The candidate is expected to provide medical expertise and collaborate with a cross-functional team in the development and review of Labeling, advertising, and promotional materials.  You are responsible for ensuring all promotional material for our products are medically and scientifically accurate, balanced, and aligned with brand strategy and approved indications. The ideal candidate will have significant experience in promotional reviews of materials.

The candidate may function as mentor to colleagues, support education and training of the MSL team and therapeutically focused commercial personnel (within the boundaries of company compliance SOP’s and US regulations). The Associate Medical Director is expected to develop and deliver impactful presentations and support the US Medical Director in the review and authoring of publications and collaborating/influencing publication strategy, medical information, and medical communications. Effectively conveying and communicating sound and fair balanced medical information. Represents Ascendis Medical Affairs at internal and external meetings of all levels, scientific conventions, and corporate liaison boards.

The position reports to the US Medical Director. The candidate must have availability to work in the Princeton, NJ on a weekly basis.

Key Responsibilities

• Serve as the medical/scientific reviewer of promotional assets for assigned product(s), and collaborate with Commercial, Legal, and Regulatory for development and review of Labeling, advertising, and promotional materials.
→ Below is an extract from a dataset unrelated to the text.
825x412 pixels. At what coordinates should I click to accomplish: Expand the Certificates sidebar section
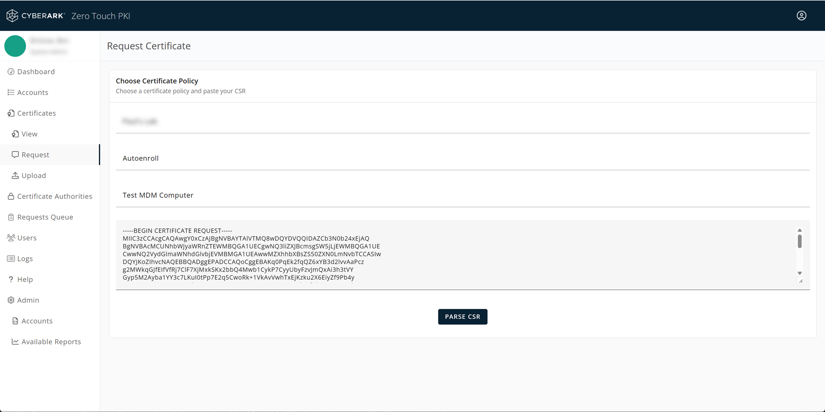coord(36,113)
• Ensure the materials are medically accurate, including that claims are appropriately supported by evidence, references are correctly cited, and the overall impression is fair and not misleading.
• Verify that statements in the promotional materials are consistent with the approved indication/label.
• Cross-check everything against the underlying clinical data, literature, abstracts/manuscripts and ensure that summary data are accurate and in context.
• Provide ongoing therapeutic area, product and competitive intelligence knowledge to the team to maintain up-to-date scientific accuracy.
• Build and manage relationships and strategic partnerships, and interact regularly with Key Opinion Leaders/Influencers, clinical investigators, healthcare customers, strategic alliance partners, vendors, professional societies and organizations, and patient advocacy groups.
• Work with internal stakeholders including Commercial, Legal, Regulatory, Clinical Development, Clinical Operations, Compliance, Pharmacovigilance, Biometrics, Global Communications, and other functional group contributors to support the US Medical Director in successful management of Medical Affairs projects.
• Support the US Medical Director in the design and implement medical strategies and tactical plans while providing thought leadership for medical publication planning, medical education, and medical information system development.
• Serve as a scientific expert for Medical Affairs projects within the designated TransCon Program(s).
• Support the US Medical Director in the development of strategic imperatives and tactical medical plans to enhance healthcare practitioner education to improve patient outcome.
• Support the Medical Affairs team and the US Medical Director in design and conducting post-marketing studies and medical materials review.
• Support the development, management, and execution of US Medical Advisory Boards.
• Develop and deliver presentations on MA projects to both internal and external audiences within legal, compliance and regulatory guidelines.
• Represent Ascendis Medical Affairs internally and externally.
• Stay abreast of up-to-date knowledge on all clinical data relevant to TransCon programs, competitive landscape, new therapies, clinical trends, and newly issued regulatory rules and FDA guidance to promptly identify any potential impact on existing medical programs or strategies, competitive environment, or changes to product programs.